- Other names: Ringed hair disease
- Specialty: Medical genetics

= Pili annulati =

Pili annulati (also known as "ringed hair") is a genetic trait in which the hair seems "banded" by alternating segments of light and dark color when seen in reflected light.

Pili annulati manifests during infancy or at birth. The clinical manifestation varies. Usually, the hair appears shiny and banded. Pili annulati usually just affects the scalp but can be present in other areas.

Pili annulati may be sporadic or inherited in an autosomal dominant fashion. Pili annulati can be diagnosed based on light microscopy or trichoscopy. Treatment is not needed.

Pili pseudoannulati is an anomaly of human hair that mimics pili annulati; however, the two differ in that the light bands of pili annulati are caused by internal effects, whereas the bright segments of pili pseudoannulati are caused by reflection and refraction of light by flattened, twisted surfaces of hair.

== Signs and symptoms ==
Pili annulati might show up during infancy or at birth. Within the same patient, the clinical manifestation may vary at different parts of the scalp or even within the same afflicted hair.

The clinical examination typically finds the hair to be shiny and banded, with an occasional odd shimmering texture or even frizzy look. As the hair develops, the amount of white bands tends to diffuse.

Higher hair fragility is not usually linked to pili annulati. A small percentage of cases show significant trichorrhexis-nodosa-like hair fracturing and breakage together with enhanced sensitivity at the light band level.

Although pili annulati is mostly restricted to the hair on the scalp, it can also affect hair in the pubic, axillary, and beard areas.

Dataset entries
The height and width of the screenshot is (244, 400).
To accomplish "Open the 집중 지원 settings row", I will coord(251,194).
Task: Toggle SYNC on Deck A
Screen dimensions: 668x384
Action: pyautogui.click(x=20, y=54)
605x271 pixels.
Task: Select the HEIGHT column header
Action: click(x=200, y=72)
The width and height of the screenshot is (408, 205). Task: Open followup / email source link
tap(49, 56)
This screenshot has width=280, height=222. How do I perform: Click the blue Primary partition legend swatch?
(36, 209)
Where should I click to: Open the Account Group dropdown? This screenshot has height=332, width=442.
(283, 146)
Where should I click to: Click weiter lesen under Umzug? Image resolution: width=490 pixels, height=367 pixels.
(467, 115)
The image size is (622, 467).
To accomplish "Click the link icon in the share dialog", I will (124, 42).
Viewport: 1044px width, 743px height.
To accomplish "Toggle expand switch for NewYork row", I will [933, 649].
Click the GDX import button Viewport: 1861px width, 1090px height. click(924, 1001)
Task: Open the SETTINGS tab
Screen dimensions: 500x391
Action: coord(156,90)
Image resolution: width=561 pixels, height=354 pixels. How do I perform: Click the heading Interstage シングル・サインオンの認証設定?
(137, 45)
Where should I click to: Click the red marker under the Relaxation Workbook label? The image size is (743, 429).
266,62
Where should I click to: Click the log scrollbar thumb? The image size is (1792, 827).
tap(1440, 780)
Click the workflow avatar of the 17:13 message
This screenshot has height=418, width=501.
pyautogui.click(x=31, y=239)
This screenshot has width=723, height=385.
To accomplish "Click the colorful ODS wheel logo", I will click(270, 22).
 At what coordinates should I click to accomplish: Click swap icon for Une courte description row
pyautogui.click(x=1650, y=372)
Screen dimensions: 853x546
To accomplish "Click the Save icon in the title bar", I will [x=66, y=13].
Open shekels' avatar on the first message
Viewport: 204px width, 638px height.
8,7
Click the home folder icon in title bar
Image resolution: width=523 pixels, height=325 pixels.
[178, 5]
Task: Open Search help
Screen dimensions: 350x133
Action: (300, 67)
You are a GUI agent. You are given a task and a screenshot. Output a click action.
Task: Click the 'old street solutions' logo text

* **REQUIRED ACTION 1**: Copy the pili annulati article from "Higher hair fragility" to "and beard areas.".
* **REQUIRED ACTION 2**: According to the pili annulati article, which areas of hair other than the scalp can the condition affect?
* **REQUIRED ACTION 3**: Continue the pili annulati article from its final sentence onward.

* **WRITTEN REPLY 1**:
Higher hair fragility is not usually linked to pili annulati. A small percentage of cases show significant trichorrhexis-nodosa-like hair fracturing and breakage together with enhanced sensitivity at the light band level.

Although pili annulati is mostly restricted to the hair on the scalp, it can also affect hair in the pubic, axillary, and beard areas.

* **WRITTEN REPLY 2**: The pubic, axillary, and beard areas.

* **WRITTEN REPLY 3**:
== Causes ==
Pili annulati are inherited in an autosomal dominant pattern that exhibits varied expression. There has also been sporadic cases reported. There is documentation of a case of pili annulati linked to a mutation in RECQL4, which causes Rothmund-Thomson syndrome.

== Diagnosis ==
A distinctive look with alternating bright and dark stripes in the hair shaft is revealed by light microscopy. In light microscopy, the dark bands correlate to white bands in reflected light, in trichoscopy, and macroscopically. A normal medulla with clusters of sporadic, air-filled cavities within the cortex of the hair shafts is visible under transmission electron microscopy of the affected hairs. A "cobblestoned" and fluted cuticle is shown via scanning electron microscopy.

Similar to other illnesses of the hair shaft, trichoscopy is a quick and easy way for practitioners to diagnose pili annulati without having to remove hairs.

== Treatment ==
Since pili annulati is a benign illness for which individuals never seek medical attention, treatment is frequently not necessary.